[[ QUOTED PASSAGE, beginning ]]
Victoria's Granddaughters; the Five Who Became Queens in Their Own Right

Article excerpt


Some years ago, that inveterate chronicler of the royals, the late Theo Aronson, wrote a book about Queen Victoria's descendents called "Grandmama of Europe." At the dawn of the 20th century, Victoria's son King Edward VII was commonly known as "Uncle of Europe" because of an enthusiasm at least equal to hers for marrying off kinfolk into continental royal families.

"Born to Rule" takes us behind those sobriquets and tells the stories of Edward's youngest daughter and four of his nieces who by 1914 were the consorts of European monarchs: Queen Maud of Norway (1869-1938), Queen Sophie of Greece (1870-1932), Queen Marie of Romania (1875-1938), Queen Ena of Spain (1887-1966), and Empress Alexandra of Russia (1872-1918).

An odd quintet, these women, but their stories provide an unusual take on aspects of European history in the first decades of the last century. Only Edward's daughter, Maud, might be said to have had a really good experience on her throne, although she had evidently neither hoped nor even expected to rise to that position. Married to her cousin, a young Danish prince serving in the navy, Maud was enjoying a life divided between Copenhagen and her beloved native England and thought of herself as the last princess suited to being a queen. She had reckoned without the dynastic ambitions of her father, however.
[[ QUOTED PASSAGE, end ]]
[[ EXTRACTED ENTRIES, beginning ]]
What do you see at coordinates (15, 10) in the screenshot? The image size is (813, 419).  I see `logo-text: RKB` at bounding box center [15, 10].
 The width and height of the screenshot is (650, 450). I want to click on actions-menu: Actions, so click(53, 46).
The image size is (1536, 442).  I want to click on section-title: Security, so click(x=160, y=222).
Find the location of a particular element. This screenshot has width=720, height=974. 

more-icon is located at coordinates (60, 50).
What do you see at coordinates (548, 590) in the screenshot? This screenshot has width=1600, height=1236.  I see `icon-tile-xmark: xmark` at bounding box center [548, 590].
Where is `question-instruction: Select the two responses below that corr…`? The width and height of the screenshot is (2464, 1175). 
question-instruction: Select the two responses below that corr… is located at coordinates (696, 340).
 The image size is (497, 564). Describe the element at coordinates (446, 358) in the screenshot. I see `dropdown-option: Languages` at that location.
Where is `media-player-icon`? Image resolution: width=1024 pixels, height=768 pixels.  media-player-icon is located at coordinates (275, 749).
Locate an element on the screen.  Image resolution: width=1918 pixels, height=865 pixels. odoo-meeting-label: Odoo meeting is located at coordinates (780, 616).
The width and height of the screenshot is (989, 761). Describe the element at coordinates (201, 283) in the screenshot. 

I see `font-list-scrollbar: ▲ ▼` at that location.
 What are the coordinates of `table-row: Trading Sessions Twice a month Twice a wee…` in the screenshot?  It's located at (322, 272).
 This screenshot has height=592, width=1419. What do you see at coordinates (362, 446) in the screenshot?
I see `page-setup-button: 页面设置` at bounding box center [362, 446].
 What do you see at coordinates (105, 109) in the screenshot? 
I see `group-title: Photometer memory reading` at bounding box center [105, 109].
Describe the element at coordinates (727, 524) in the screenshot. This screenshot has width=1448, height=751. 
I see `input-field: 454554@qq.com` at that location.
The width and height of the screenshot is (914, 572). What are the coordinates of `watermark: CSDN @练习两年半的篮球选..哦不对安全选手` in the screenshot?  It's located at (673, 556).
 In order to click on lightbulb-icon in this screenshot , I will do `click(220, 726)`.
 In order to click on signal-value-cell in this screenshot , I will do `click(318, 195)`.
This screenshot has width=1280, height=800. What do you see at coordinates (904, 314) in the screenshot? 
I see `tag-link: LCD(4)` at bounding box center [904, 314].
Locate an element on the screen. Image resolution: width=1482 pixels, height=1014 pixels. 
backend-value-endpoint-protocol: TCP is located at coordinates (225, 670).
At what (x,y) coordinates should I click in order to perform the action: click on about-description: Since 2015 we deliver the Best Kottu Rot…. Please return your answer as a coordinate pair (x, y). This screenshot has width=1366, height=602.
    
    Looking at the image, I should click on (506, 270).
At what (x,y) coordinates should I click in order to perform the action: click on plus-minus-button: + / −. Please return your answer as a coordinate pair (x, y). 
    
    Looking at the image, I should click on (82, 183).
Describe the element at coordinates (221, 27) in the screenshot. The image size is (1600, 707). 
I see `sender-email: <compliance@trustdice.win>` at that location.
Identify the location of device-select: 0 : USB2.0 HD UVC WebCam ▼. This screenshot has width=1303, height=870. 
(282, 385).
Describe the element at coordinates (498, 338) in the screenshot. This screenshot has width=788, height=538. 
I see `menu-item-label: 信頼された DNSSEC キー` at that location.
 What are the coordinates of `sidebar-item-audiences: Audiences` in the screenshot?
[[ EXTRACTED ENTRIES, end ]]
- **ASSIGNMENT 1**: In the article excerpt, what nickname was commonly given to King Edward VII at the dawn of the 20th century?
- **ASSIGNMENT 2**: Please repeat word for word the part of the article excerpt that opens with the words containing "An odd quintet, these" and closes with "her father, however.".
The entries have no connection to the article excerpt.

- **OUTPUT 1**: "Uncle of Europe"

- **OUTPUT 2**:
An odd quintet, these women, but their stories provide an unusual take on aspects of European history in the first decades of the last century. Only Edward's daughter, Maud, might be said to have had a really good experience on her throne, although she had evidently neither hoped nor even expected to rise to that position. Married to her cousin, a young Danish prince serving in the navy, Maud was enjoying a life divided between Copenhagen and her beloved native England and thought of herself as the last princess suited to being a queen. She had reckoned without the dynastic ambitions of her father, however.